• Challenge A: Duplicate a passage from the Base64 encoding guide word for word, beginning at the words "Base64 can feel" and stopping after "and padded groups.".
• Challenge B: Go on with the guide to how Base64 encoding works, picking up after its last sentence.

• Source:
Development

How Base64 Encoding Works (Step by Step)

By AZ Utils Editorial · · 10 min read

How Base64 Encoding Works (Step by Step)

Base64 can feel like magic — arbitrary bytes go in, tidy printable text comes out, and the equals signs at the end seem mysterious. But the algorithm is simple and elegant, and once you have walked through it by hand, you will understand exactly why the output looks the way it does. This guide explains how Base64 encoding works, step by step, with worked examples for both full and padded groups.

It is written for developers, students and engineers who want to understand the mechanics, not just call a library.

The Core Idea: 3 Bytes Become 4 Characters

Base64's whole design rests on a neat numerical coincidence: 3 bytes is 24 bits, and 24 bits divides evenly into four 6-bit groups. Since 6 bits can hold a value from 0 to 63, each 6-bit group maps perfectly onto one of the 64 characters in the Base64 alphabet.

So the algorithm is: take the input three bytes at a time, line up their 24 bits, split them into four groups of 6 bits, and convert each group into a character. Three bytes of input always produce four characters of output — which is exactly why Base64 is about 33% larger than the original (4 ÷ 3 ≈ 1.33).

• Extracted information:
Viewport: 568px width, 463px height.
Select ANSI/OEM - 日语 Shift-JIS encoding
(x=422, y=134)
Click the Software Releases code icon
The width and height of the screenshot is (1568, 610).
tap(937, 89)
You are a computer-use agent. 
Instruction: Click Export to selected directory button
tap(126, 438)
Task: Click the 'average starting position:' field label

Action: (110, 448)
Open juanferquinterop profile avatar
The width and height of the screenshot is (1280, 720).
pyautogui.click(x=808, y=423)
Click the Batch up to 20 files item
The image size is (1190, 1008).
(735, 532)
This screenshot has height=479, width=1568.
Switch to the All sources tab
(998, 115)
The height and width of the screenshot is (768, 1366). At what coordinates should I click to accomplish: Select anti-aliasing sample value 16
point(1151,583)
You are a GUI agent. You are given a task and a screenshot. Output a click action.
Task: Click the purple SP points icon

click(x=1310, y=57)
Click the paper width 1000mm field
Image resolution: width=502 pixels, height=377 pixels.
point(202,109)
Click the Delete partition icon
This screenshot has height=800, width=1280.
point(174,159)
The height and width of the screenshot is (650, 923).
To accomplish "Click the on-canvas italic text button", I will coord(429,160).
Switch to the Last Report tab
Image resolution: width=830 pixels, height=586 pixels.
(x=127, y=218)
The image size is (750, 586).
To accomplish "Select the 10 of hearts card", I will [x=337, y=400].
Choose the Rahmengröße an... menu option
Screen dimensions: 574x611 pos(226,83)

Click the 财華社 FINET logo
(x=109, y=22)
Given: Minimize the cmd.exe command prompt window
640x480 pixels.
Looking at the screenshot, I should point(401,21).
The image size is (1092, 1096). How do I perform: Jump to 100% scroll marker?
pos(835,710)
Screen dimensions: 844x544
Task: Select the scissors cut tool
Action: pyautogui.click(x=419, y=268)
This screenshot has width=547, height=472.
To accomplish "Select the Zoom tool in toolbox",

• Reply A:
Base64 can feel like magic — arbitrary bytes go in, tidy printable text comes out, and the equals signs at the end seem mysterious. But the algorithm is simple and elegant, and once you have walked through it by hand, you will understand exactly why the output looks the way it does. This guide explains how Base64 encoding works, step by step, with worked examples for both full and padded groups.

• Reply B:
In short: Base64 takes 3 input bytes (24 bits), splits them into four 6-bit groups, and maps each group (value 0–63) to a character in its alphabet. Padding handles inputs that are not a multiple of 3 bytes.

The Alphabet

Each 6-bit value (0–63) maps to a character:

Value  0–25  -> A–Z
Value 26–51  -> a–z
Value 52–61  -> 0–9
Value 62     -> +
Value 63     -> /
(padding)    -> =

A Full Worked Example: Encoding "Man"

Let's encode the three characters Man. First, the ASCII codes and their 8-bit binary:

M = 77  = 01001101
a = 97  = 01100001
n = 110 = 01101110

Concatenate the 24 bits, then regroup them into four 6-bit chunks:

8-bit:  01001101 01100001 01101110
6-bit:  010011 010110 000101 101110
value:    19     22      5      46

Now map each value to a character:

19 -> T
22 -> W
5  -> F
46 -> u

So Man encodes to TWFu. Four characters from three bytes, no padding needed because the input was an exact multiple of 3.

How Padding Works

Most inputs are not a multiple of 3 bytes, so the final group is incomplete. Base64 handles this by padding the bits with zeros and the output with = characters.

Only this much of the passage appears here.